As in Dogville, Manderlay's politics are shifting and oblique. But the new film is neither as virulently anti-American as von Trier's detractors claim, nor as brimming with Tocquevillian insight as his admirers argue. The parallels between Grace's mission and the American "experiment" in Iraq, that is, creating a functioning democracy among people who have never known self-government (and perhaps don't want to know it), without institutional infrastructure, are obvious. When Grace says, "We have done them a great wrong. It's our abuse that made them what they are," she might be talking about U.S. invasions all over the world, before and since her own time period.

It's more difficult to map the film's racial concerns onto any recognizable "America." At one point, Timothy (Isaach De Bankolé), labeled a "proudly nigger" in the book of Mam's Law, reminds Grace of America's sudden conversion to the ideal of true racial equality.
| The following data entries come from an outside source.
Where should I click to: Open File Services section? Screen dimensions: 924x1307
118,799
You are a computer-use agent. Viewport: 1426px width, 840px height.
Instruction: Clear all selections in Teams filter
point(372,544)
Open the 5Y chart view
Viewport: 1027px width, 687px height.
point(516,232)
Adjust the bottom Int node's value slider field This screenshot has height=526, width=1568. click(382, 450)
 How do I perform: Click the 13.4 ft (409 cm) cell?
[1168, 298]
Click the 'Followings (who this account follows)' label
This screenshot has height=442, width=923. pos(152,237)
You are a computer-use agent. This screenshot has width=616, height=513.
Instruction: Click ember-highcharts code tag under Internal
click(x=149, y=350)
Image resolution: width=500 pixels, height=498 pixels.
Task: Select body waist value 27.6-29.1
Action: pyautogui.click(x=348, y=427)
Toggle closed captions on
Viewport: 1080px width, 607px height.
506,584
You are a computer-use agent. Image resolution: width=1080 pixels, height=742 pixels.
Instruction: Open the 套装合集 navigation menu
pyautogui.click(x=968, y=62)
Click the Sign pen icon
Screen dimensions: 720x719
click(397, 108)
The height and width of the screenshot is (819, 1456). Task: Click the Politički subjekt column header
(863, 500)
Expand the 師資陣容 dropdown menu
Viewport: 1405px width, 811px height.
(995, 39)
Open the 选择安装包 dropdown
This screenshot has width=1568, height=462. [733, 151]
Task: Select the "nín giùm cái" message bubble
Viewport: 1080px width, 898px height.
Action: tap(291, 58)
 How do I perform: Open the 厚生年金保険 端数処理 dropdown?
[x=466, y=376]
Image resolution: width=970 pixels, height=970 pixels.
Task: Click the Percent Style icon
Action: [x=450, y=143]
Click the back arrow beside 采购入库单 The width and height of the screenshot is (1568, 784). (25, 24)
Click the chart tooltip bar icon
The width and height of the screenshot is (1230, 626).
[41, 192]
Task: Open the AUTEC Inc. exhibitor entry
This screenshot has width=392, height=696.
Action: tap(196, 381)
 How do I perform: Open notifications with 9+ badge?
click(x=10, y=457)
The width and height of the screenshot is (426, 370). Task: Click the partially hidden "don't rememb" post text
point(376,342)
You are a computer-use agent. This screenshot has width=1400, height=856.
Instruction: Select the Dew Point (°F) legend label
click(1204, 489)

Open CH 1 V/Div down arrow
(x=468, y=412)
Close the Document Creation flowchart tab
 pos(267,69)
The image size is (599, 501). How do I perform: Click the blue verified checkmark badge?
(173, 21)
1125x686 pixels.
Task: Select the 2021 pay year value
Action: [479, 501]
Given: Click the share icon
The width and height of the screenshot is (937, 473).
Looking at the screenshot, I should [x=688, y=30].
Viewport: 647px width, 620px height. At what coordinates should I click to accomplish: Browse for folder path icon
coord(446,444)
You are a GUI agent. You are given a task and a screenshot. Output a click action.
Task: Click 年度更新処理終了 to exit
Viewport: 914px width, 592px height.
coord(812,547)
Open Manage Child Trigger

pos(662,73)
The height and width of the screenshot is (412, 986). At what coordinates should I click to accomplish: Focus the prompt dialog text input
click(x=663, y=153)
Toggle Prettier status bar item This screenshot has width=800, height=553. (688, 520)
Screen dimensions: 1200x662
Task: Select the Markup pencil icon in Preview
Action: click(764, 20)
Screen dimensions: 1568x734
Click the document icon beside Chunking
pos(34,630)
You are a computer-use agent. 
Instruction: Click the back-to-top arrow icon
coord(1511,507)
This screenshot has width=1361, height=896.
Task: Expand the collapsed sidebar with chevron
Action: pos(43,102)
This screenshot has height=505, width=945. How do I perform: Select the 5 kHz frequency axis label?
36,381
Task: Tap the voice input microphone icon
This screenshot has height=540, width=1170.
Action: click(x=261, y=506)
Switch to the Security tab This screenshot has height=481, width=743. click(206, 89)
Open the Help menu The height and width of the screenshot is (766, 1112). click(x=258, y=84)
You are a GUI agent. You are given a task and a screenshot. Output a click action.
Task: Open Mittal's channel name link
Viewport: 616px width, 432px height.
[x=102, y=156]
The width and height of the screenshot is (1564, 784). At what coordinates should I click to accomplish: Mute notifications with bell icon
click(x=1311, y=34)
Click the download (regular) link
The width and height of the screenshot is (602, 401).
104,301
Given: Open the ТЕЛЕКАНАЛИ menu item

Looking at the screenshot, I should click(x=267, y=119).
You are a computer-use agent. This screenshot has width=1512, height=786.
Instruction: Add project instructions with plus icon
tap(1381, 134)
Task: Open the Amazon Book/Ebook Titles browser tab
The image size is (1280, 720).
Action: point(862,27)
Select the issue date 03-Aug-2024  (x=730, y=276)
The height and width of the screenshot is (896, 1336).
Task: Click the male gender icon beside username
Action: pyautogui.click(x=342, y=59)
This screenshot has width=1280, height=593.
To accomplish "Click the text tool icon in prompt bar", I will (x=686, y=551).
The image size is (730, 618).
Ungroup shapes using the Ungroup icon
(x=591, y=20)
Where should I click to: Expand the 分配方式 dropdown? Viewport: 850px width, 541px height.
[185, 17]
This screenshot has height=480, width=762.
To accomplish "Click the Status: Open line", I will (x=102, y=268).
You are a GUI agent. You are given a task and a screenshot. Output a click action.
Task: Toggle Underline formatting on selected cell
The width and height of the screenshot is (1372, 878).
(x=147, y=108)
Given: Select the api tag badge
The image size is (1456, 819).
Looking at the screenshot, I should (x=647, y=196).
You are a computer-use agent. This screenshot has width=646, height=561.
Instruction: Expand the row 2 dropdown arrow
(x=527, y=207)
When an exasperated Grace declares that slavery is wrong, Timothy witheringly notes it's only been "wrong" for the last 70 years. Well, yes, the nation was surely slow to abolish its "peculiar institution." But how does that point fit with the film's representation of Timothy as the stereotypically virile black man who seduces, then brutalizes, the lily-white Grace?

The film's race politics become even more complex in the wake of Hurricane Katrina. Grace, whom Timothy characterizes as "a society lady who spends her time rescuing wretched niggers," seems a stand-in for upper middle-class whites who have "good intentions" with regard to racial justice. Grace can't tell her charges apart, and when Wilhelm suggests that she consider Manderlay's black population a menagerie of creatures too fragile for liberty, a twisted echo of the typical argument for affirmative action. In a charitable reading, Manderlay reflects (rather than critiques) America's muddled racial environment. The movie may not offer much insight into race relations in the U.S., but it certainly cautions against exporting American values too readily.

Manderlay's slideshow conclusion is similarly confused, the kind of scene that causes von Trier's critics to label him strident and arrogant. Again, as in Dogville, set to David Bowie's "Young Americans," it's a condensed, horrific view of American history: black-and-white stills of lynchings; color shots of abject poverty; smiling bigots and neo-Nazis; the Civil Rights clashes of the 1960s; stockpiles of firearms; the intact Twin Towers; young soldiers in Vietnam; Martin Luther King, Jr. in his coffin; the dead Malcolm X on a stretcher; and finally, a black man push-brooming the marble crags of the Lincoln Memorial. This is critique with a sledgehammer.

The tagline for Manderlay is, "Liberation. Whether they want it or not." But this begs the question, "Who best to enforce freedom?" While U.S. leaders assure us it's them, von Trier crudely puts the lie to that claim, reminding us that despite best intentions, liberty cannot be inflicted.